【享吾視点】
抱きしめた村上哲成の温もりは、果てしないほど愛しくて……
『オレ……白高受けるのやめる』
言いながらも、この温もりを失いたくなくて、ギュッと腕に力を入れた。
でもオレは……これ以上、母を苦しめるわけにはいかない。
翌日、3学期の始業式の後に学級委員会があった。委員会終了後、
「一緒に帰ろうぜ?」
「……え?」
初めて、松浦暁生に誘われて、驚いてしまった。帰る方向が同じなので、今までも一緒になりそうになったことはあったけれども、オレが故意に避けていたので、一緒に帰ったことはなかった。
(……何だろう)
クリスマスに村上哲成の家に一緒に泊まりにいって、なんとなく和解はできた……とはいえ、苦手意識に変わりはない。

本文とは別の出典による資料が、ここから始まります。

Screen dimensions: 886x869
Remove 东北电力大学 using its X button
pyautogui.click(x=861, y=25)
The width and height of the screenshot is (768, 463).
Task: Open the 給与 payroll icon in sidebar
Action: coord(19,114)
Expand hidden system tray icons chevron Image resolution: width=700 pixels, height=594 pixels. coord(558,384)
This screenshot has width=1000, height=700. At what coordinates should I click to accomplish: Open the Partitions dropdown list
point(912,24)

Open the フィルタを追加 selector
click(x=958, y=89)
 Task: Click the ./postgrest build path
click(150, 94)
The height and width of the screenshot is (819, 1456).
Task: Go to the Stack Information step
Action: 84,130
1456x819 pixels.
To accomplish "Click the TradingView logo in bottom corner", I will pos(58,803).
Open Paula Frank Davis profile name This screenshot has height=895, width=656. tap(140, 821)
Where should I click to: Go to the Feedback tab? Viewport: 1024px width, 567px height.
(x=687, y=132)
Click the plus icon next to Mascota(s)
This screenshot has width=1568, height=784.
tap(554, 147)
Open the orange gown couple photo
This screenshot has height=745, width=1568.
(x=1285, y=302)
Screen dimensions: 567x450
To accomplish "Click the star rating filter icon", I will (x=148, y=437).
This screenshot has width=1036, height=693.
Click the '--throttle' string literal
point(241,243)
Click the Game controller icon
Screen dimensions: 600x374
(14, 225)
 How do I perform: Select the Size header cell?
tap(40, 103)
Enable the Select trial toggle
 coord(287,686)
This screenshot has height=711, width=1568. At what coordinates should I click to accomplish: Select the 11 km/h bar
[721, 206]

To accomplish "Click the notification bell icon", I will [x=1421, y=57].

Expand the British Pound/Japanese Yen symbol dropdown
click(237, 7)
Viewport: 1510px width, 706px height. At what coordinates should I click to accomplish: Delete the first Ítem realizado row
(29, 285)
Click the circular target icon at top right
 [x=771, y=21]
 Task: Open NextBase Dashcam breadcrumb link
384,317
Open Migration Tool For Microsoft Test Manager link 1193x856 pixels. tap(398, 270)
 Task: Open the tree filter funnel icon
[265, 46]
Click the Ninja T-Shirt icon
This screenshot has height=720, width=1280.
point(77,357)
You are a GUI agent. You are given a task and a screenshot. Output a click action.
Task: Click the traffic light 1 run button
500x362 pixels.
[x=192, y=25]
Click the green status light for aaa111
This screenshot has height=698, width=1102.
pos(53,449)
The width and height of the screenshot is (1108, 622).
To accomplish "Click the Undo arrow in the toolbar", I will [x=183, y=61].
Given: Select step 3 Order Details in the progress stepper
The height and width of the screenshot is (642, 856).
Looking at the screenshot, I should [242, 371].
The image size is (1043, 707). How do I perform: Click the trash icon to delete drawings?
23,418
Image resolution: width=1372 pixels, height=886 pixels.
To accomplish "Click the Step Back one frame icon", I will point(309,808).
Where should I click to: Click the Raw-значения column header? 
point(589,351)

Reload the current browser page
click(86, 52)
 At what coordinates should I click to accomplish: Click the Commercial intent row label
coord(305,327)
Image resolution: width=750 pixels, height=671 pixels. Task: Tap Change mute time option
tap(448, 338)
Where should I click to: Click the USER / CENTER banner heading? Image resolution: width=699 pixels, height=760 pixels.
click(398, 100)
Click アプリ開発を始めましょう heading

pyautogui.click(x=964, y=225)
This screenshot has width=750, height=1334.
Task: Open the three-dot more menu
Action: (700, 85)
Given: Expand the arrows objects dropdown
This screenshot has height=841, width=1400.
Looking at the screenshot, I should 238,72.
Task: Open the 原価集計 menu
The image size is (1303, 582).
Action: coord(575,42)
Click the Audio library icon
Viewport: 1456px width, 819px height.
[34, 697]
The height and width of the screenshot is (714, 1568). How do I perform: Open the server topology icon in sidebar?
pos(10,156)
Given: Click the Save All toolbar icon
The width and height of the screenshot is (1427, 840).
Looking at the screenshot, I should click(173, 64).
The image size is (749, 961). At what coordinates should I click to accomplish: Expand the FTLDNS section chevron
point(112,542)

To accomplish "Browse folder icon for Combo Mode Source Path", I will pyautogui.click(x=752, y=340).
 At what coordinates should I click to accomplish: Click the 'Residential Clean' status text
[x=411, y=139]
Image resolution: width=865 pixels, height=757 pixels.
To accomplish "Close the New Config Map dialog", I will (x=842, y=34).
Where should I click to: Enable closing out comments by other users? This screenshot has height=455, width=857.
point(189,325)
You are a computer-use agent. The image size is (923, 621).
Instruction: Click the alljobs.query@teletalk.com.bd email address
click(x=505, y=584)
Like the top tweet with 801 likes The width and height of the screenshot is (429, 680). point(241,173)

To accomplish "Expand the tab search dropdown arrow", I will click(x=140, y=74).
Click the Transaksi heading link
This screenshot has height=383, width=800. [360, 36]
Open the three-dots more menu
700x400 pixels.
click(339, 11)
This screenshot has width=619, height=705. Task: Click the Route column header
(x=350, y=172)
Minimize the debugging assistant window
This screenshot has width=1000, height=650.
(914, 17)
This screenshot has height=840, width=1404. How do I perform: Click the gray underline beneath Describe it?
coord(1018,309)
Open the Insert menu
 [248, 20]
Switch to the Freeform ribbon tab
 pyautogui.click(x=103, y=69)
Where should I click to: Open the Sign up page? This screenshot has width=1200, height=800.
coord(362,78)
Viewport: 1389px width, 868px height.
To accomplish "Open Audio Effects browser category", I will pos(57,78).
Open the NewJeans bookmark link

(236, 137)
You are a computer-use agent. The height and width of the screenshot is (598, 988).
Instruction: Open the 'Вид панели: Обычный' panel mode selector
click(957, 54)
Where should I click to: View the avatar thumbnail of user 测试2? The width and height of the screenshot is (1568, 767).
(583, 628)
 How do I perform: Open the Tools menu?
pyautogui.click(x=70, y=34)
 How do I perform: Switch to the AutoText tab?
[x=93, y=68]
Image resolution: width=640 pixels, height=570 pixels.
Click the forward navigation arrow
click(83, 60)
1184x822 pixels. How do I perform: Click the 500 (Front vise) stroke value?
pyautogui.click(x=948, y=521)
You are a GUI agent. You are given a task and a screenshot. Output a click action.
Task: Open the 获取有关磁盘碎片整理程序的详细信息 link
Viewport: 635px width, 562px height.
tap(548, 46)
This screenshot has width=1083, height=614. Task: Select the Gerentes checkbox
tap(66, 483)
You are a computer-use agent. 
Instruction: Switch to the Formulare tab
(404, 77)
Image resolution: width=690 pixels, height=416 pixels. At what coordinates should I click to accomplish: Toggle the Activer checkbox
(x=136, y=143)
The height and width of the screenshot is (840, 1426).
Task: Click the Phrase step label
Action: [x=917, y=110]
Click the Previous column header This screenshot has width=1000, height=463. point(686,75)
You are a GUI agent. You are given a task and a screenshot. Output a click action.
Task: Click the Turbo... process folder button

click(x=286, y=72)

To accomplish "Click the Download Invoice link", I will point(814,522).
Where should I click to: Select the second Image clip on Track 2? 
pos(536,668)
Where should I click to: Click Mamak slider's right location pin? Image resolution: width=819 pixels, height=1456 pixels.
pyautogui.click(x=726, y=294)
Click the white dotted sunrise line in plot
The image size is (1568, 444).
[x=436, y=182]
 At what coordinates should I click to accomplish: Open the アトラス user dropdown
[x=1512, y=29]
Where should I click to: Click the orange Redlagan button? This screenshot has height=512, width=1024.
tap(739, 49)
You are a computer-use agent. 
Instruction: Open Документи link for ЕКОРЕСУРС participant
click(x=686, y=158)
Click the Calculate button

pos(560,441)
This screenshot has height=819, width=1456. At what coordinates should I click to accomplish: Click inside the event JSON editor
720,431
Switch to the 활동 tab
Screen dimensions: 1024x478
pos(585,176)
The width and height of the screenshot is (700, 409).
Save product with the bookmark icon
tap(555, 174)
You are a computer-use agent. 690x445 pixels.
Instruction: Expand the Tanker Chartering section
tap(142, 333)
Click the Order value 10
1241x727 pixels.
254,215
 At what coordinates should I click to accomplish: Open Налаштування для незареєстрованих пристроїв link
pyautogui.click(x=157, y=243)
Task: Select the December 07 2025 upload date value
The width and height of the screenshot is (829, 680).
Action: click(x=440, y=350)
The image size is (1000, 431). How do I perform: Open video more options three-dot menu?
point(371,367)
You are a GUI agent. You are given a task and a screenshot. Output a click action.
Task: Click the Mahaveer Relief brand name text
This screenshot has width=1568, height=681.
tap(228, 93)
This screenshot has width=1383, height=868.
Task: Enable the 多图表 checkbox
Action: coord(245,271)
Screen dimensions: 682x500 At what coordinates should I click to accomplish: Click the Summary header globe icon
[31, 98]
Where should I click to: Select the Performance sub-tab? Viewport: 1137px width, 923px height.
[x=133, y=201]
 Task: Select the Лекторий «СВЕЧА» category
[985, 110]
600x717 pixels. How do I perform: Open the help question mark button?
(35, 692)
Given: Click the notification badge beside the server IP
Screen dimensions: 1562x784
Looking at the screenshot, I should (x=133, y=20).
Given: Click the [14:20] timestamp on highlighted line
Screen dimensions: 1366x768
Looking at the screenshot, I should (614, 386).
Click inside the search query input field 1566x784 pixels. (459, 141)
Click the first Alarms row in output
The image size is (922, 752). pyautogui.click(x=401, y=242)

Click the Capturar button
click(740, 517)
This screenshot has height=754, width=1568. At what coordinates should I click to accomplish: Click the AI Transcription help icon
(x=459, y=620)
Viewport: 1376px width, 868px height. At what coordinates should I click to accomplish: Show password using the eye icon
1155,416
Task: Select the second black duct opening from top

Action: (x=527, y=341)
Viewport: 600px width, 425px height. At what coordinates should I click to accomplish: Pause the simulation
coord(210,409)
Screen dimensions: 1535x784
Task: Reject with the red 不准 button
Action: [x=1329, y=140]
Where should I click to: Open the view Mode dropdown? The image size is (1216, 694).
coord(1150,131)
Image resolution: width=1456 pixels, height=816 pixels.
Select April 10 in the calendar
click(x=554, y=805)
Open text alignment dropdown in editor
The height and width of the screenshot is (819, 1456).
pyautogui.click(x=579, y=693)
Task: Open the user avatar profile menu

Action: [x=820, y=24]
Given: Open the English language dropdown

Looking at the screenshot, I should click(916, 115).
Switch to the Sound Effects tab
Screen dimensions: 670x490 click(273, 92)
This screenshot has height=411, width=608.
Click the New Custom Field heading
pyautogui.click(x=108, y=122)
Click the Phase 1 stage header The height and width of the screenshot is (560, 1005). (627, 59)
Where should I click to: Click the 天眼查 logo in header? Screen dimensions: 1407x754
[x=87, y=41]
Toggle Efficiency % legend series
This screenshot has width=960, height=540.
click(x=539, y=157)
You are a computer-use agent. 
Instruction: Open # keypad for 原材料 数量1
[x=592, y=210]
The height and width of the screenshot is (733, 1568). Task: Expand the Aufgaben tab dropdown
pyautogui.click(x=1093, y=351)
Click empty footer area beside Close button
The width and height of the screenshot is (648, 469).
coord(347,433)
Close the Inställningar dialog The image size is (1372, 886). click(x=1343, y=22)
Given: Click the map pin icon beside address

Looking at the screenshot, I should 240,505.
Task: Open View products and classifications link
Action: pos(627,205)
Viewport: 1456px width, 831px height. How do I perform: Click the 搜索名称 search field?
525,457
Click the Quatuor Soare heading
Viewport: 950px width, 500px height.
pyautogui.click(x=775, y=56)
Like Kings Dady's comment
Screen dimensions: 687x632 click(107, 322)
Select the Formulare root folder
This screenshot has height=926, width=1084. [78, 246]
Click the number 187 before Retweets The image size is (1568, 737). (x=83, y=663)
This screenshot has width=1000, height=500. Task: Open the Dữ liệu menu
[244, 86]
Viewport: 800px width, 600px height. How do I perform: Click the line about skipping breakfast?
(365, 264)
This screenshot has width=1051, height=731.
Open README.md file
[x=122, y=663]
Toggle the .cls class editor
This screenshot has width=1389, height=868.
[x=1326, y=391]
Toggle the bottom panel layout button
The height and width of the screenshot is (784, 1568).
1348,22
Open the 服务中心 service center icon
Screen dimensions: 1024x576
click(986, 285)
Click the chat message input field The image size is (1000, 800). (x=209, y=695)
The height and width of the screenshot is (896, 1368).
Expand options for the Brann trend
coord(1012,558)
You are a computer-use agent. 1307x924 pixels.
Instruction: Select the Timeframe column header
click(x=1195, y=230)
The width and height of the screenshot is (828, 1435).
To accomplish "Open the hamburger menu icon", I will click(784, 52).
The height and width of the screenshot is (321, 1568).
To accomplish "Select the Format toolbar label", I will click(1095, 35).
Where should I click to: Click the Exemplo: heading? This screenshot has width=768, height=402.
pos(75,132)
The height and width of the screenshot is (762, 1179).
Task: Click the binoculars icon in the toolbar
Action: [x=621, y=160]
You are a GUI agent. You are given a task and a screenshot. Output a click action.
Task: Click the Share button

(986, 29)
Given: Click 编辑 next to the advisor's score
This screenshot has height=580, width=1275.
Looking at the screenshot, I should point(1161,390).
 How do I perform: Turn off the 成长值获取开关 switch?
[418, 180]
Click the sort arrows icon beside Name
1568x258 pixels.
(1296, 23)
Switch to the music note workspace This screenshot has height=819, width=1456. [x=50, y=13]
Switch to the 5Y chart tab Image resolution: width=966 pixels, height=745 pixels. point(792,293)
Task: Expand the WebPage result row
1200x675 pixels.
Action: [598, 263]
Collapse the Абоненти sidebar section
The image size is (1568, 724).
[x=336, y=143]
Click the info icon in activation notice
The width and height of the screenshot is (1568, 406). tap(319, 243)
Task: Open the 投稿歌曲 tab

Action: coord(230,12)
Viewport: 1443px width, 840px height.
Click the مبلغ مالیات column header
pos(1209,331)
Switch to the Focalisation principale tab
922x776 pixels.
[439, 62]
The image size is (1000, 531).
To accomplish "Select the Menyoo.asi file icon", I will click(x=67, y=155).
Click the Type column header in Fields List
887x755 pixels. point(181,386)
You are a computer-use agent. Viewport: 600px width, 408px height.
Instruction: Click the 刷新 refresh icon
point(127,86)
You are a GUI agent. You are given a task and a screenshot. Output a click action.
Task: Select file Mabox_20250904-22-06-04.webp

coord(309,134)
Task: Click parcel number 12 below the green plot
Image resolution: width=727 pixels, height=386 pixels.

でも、断る理由もなく、首を縦に振ると、オレの内心を読んだように、松浦は「そんな警戒しなくても何もしえねよ」とニヤリと笑った。
「オレ、N高行くから」
帰り道、周りから誰もいなくなったタイミングで、松浦がポツンと言った。
「………そっか」
以前、N高の野球推薦をやめて、白浜高校に行こうかな、と話していたけれど、その話はなくなったらしい。野球をしているより女とヤッてた方が楽しいだの、白浜高校に行けば、引き続き村上哲成に雑用を頼めるだの、相当ヒドイことを言っていたけれど、今の松浦からはそんな醜悪な感情は漂ってこない。何か吹っ切れたような、清々しさを感じるのは気のせいではないだろう。
松浦は、ふっとこちらを見ると、優しいともいえる口調で、言った。
「享吾……お前は、白浜高校、行くんだよな?」
「…………」
それは……
答えずにいると、松浦は視線を前に戻し、ポツリ、と言った。
「……悪かったな」
「え……」
松浦は首の後ろに手を当てながら、独り言のように続けた。
「オレ、親から野球やれとか勉強しろとかうるさく言われてクサクサしてて……そんなとき舞と出会って……」
「…………」
舞、というのは、松浦の年上の彼女のことだ。
「なんか……舞にもテツにも甘えてて……」
「…………」
「お前にムカついてて……」
「…………」
「でも、お前が、テツがベッドで寝られるようにしてくれて……」
「…………」
「…………」
「…………」
しばらくの沈黙のあと、松浦は大きく息を吐いてから、ちょっと笑った。
「何言ってんだか分かんねえな、オレ」
「…………」
確かに、何を言いたいのか、全然分からない。
でもたぶん、謝ってくれている……らしい。
「………享吾」
「…………」
分かれ道で立ち止まり、松浦は意を決したように、言った。
「テツのこと、よろしくな」
「…………え」
よろしく?
「オレはもう、テツとは離れるから」
「…………」
「一緒にいたら、また、あいつのこと利用したくなるからな」
松浦は茶化すように言うと、クルリと背を向けた。そして、後ろ姿のまま、ポツリ、と言った。
「オレは、あいつがいなくても『完璧な松浦暁生』でいられるようになるから」
「…………」
完璧な……松浦?
「ああ、でも、中学卒業までは、今まで通り、オレが登下校一緒にするからな?」
「…………」
「高校からは、お前に譲る」
「…………」
松浦は、「じゃあな」と手を挙げると、そのまま行ってしまった。
「お前に譲るって……」
ふっと頭をよぎる。村上と一緒に登校する自分の姿……
でも、そんなこと言われても困る。オレは白浜高校の受験やめるのに……
帰宅後、昼食は自分でラーメンを作った。
母がいないので、家事は父と兄と一緒に何とかこなしているけれど、食事はどうしても質素になりがちだ。
一人静かな家の中でラーメンをすすっていると、普段の母もこうだったのだろうか、と、胸が痛くなる。
こんな静かな中で、毎日、オレ達が帰ってくるのを一人で待っていたのだろうか………
そんな母の姿を想像して、深く深く沈みこんでいく………、と、
(………え)
インターホンが鳴って、我に返った。
(びっくりした……)
オレを現実に引き戻すために鳴らされたみたいだな……なんて思いながらドアを開けて……
まぶしい光に、目が眩んだ。光の中に、村上哲成が立っている。
「よ!」
村上は、にこにこしながら、言った。